Rosamund nodded, mutely arching her back so he could loosen her bodice-lacing. The stiffened silk fell away with her thin chemise, and he drew it down until her breasts were revealed to him.

For a moment, as he stared at her avidly, she held her breath. Were they not right? Too small? Not small enough? She had not bared herself thus to another person, not even Richard when he had pleaded with her.
It had never felt right, safe, as it did now with Anton. But suddenly she was unsure.

‘So beautiful,' he said roughly. ‘Rosamund, you are perfect, perfect.'

She laughed, tightening her fingers in his hair and drawing him back down to her. His lips closed over her aching nipple, drawing and licking until she moaned in delight.
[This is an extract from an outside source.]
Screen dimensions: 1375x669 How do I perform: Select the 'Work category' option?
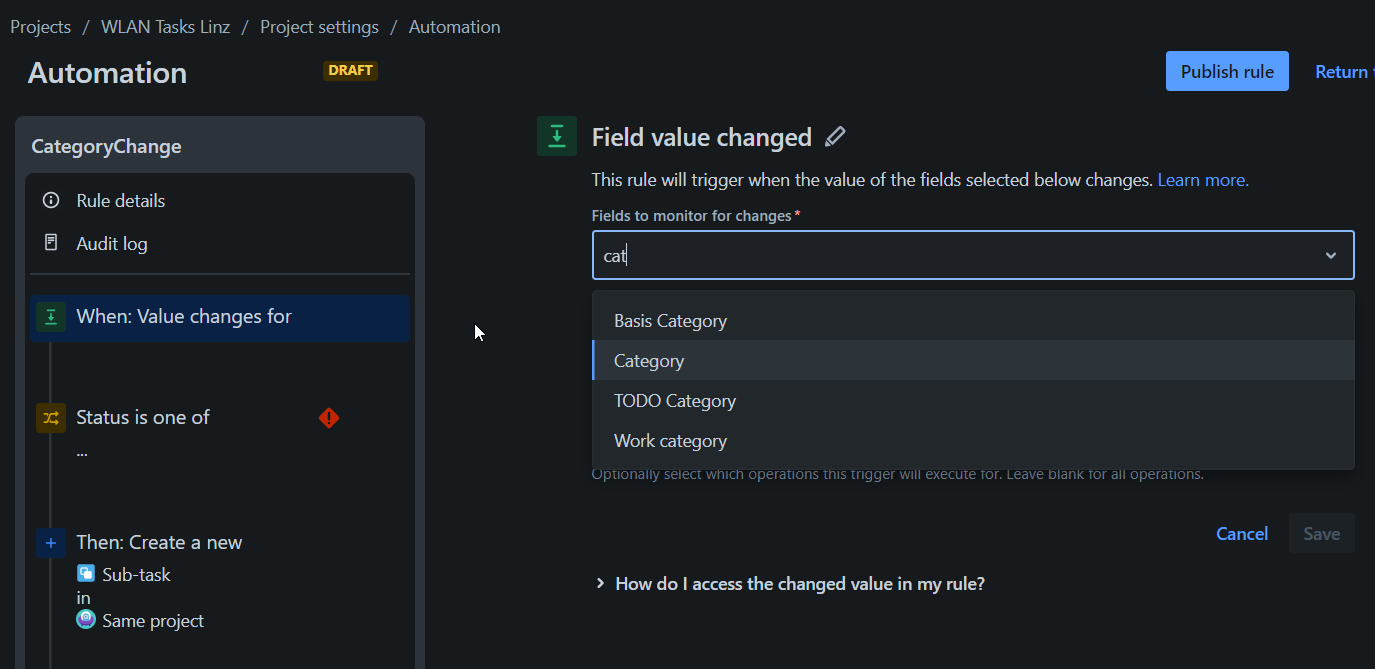(x=670, y=441)
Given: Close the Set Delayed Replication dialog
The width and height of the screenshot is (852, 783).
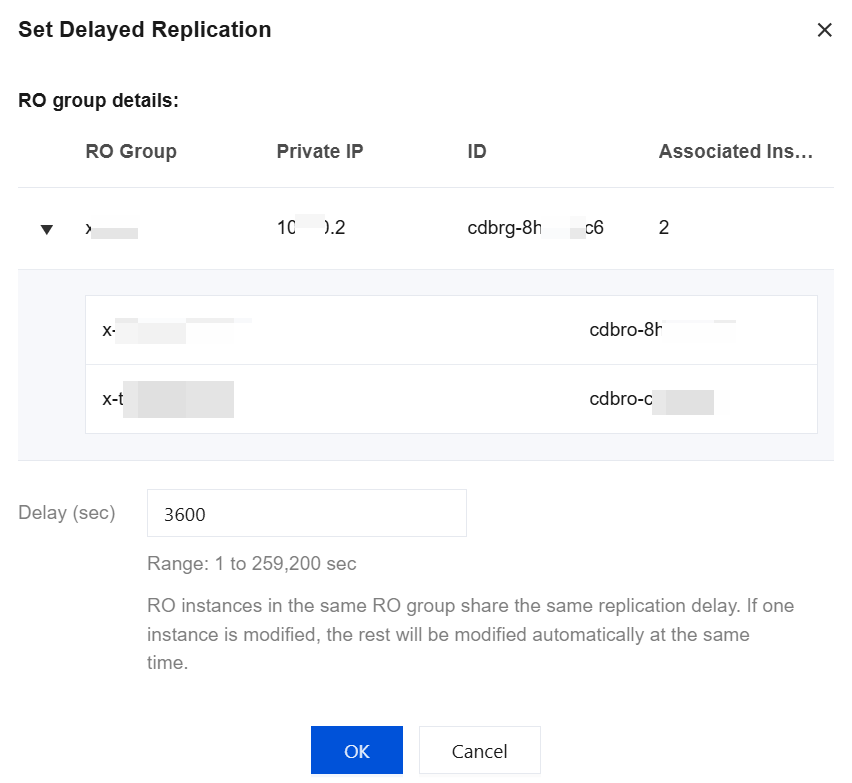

Her eyes closed. She pushed his unfastened doublet off his shoulders until he shrugged it away. She closed her arms around him, her palms sliding along the groove of his spine, feeling the muscled tension of his shoulders beneath the clinging shirt. Yet still it was not nearly enough.

She wanted him in every way there could be, every way she had read about, heard whispers of. She wanted only him, and it burned inside her like a bonfire.

‘Please, Anton,' she whispered, throwing every caution to the four winter winds. ‘Make love to me.'

He stared up at her, raising himself to his elbows on either side of her. His eyes were shadowed with a flaming desire that matched hers, a lust that was out of control. But there was also a flash of caution, and that she did
not
want. Not now. Not when she finally knew exactly what she wanted: him.

‘Rosamund,' he said hoarsely, his accent heavy. ‘Have you been with a man before?'

She shook her head, swallowing hard. ‘There was a—a gentleman at home. A neighbour. We kissed, and he—he wanted to do more. But I did not. I didn't trust him, not really. I didn't want him, as I do you.' Richard had been a bluff boy; Anton was a darkly mysterious, alluring man, and her desire for him was that of a woman. She saw that now.

‘
Hjarta
,' he said. He rolled away to sit beside her, but he still held her hand. They were still connected in that magical moment of growing certitude and undeniable need. ‘It will hurt the first time. And there could be—consequences. There are ways we can prevent it, but they are not certain.'

Consequences, as with Katherine Grey and Lord Hertford? That was chilling indeed. But Rosamund was not the Queen's cousin, and Anton was not an indiscreet fool. ‘I know,' she said simply. ‘But I want you, Anton. Do you not want me?'

‘Want you?' He ran his hand roughly over his face. ‘I burn for you,
hjarta
. I need you.'

‘Then it is right.' She stood up, filled with the sure knowledge that this
was
right, that she and Anton were meant to be together, even if just for this one night. She reached for the tapes at her waist, intending to shed her heavy skirts, but her fingers fumbled at them. She was trembling too much.

‘Here, my lady, let me,' he said softly. He rose to her side, his long fingers reaching out to deftly unknot the tapes. Her overskirt, her embroidered petticoat and the cage of her farthingale fell away. He finished unlacing her bodice too, and cast it away along with her sleeves.

She stood before him in only her chemise, stockings and her heeled shoes.

Anton slid down her body until he knelt at her feet. Gently, he removed first one shoe then the other, running his thumb caressingly over her instep, the sensitive curve of her ankle. His palm flattened and slid along her calf, the bend of her knee, slowly, slowly, until she could barely breathe.